Brain-derived neurotrophic factor and oncostatin M as diagnostic and prognostic biomarkers for sepsis: Association between myokines and muscle mass

Author:

Seok Hyeri1,Shim Euddeum1,Jung Minsuk1,Kim Jooyun1,Jeon Ji Hoon1,Choi Won Suk1,Park Dae Won1

Affiliation:

1. Korea University Ansan Hospital, Korea University College of Medicine

Abstract

Abstract Background. Biomarkers for the diagnosis and prognosis of sepsis are urgently needed. Myokines secreted from muscles play a key role in the immune system. In the present study, we evaluated two myokines, brain-derived neurotrophic factor (BDNF) and oncostatin M, for their potential use as diagnostic and prognostic biomarkers for patients with sepsis. We also evaluated the association between myokines and muscle mass. Methods.

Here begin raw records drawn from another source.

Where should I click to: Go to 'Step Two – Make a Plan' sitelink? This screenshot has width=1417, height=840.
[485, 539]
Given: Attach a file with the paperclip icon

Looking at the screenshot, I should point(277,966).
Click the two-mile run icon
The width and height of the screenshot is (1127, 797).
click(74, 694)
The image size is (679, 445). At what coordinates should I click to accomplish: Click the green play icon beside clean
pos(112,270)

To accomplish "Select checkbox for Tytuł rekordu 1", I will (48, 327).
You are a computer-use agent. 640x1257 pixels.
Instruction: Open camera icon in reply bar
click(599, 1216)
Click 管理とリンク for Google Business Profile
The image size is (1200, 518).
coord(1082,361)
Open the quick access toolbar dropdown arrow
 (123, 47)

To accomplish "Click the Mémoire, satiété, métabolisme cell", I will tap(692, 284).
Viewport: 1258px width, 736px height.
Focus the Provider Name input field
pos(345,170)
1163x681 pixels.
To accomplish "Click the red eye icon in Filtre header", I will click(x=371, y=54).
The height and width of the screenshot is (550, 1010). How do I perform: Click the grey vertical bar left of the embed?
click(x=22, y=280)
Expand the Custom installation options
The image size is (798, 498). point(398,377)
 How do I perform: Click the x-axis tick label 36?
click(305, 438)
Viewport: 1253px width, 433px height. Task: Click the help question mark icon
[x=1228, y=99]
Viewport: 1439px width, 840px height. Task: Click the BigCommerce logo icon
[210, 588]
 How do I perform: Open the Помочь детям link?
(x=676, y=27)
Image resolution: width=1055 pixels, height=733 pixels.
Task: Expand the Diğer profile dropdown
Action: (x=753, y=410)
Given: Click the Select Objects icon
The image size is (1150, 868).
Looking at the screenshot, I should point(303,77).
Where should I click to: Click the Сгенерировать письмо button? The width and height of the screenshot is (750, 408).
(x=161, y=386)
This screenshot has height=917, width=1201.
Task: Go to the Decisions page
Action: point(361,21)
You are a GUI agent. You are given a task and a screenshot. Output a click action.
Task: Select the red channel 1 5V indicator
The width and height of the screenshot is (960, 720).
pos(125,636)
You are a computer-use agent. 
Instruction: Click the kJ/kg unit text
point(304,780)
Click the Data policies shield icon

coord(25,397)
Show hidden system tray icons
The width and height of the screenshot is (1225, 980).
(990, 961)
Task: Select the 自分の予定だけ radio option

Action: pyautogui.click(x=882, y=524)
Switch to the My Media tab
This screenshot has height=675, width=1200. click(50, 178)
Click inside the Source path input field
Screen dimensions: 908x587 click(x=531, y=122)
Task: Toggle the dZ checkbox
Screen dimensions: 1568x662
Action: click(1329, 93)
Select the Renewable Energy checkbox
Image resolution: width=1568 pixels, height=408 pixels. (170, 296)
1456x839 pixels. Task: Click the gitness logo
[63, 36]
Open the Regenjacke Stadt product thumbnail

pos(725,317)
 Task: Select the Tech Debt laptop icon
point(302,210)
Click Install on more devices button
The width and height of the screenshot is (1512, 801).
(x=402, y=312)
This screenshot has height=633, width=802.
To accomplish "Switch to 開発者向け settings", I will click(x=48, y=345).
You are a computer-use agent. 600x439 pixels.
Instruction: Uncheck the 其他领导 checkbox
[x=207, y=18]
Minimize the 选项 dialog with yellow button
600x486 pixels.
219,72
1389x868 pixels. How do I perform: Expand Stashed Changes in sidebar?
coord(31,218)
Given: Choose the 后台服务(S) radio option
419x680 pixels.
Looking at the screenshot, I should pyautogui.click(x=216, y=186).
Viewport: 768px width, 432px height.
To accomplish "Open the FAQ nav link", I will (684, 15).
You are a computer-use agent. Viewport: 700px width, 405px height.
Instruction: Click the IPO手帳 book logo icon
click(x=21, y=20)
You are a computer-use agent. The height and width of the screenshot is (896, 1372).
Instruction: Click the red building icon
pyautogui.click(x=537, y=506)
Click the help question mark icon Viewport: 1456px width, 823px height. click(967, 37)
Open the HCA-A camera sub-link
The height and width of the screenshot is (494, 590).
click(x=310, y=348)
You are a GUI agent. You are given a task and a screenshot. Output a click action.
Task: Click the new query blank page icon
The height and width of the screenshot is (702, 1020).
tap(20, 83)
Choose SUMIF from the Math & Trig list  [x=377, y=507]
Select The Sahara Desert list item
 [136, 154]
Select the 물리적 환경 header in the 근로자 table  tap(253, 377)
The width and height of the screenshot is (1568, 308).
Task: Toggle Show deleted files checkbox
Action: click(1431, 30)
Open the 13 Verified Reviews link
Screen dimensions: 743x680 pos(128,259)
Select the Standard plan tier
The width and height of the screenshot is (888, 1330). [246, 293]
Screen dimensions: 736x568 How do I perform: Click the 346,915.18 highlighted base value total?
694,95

BDNF and oncostatin M levels were measured upon the initial diagnosis of sepsis, and again at the end of treatment, in patients who visited the emergency room between January 2016 and January 2020. On abdomen/pelvis computed tomography (CT) performed during the hospital stay, muscle mass was measured as an index of the total abdominal muscle area index (TAMAI). We evaluated the relationship between mortality due to sepsis, myokine levels, and muscle mass. Results. A total of 210 participants (168 patients and 42 healthy controls) were enrolled in the present study. Median BDNF levels in patients diagnosed with sepsis and septic shock were significantly lower than in healthy controls. In contrast, median oncostatin M levels in patients with sepsis and septic shock were significantly higher than in healthy controls. BDNF and oncostatin M levels showed a statistically significant negative correlation. TAMAI in patients with sepsis and septic shock were 34.6 cm2/m2 and 34.2 cm2/m2, respectively; however, the TAMAI had no correlation with either BDNF or oncostatin M levels. BDNF level was significantly higher in the 28-day survivors than in those that died. Increased oncostatin M levels were associated with higher 14- and 28-day mortalities. At the end of treatment, BDNF levels and muscle mass were significantly higher in survivors than in deceased patients. Conclusions. BDNF levels were significantly lower, and oncostatin M levels were significantly higher in patients with sepsis and septic shock than in healthy controls. Muscle mass was significantly lower in patients who died as the result of sepsis; however, the levels of myokines were not associated with muscle mass. These results highlight the potential of BDNF and oncostatin M as diagnostic and prognostic biomarkers of sepsis.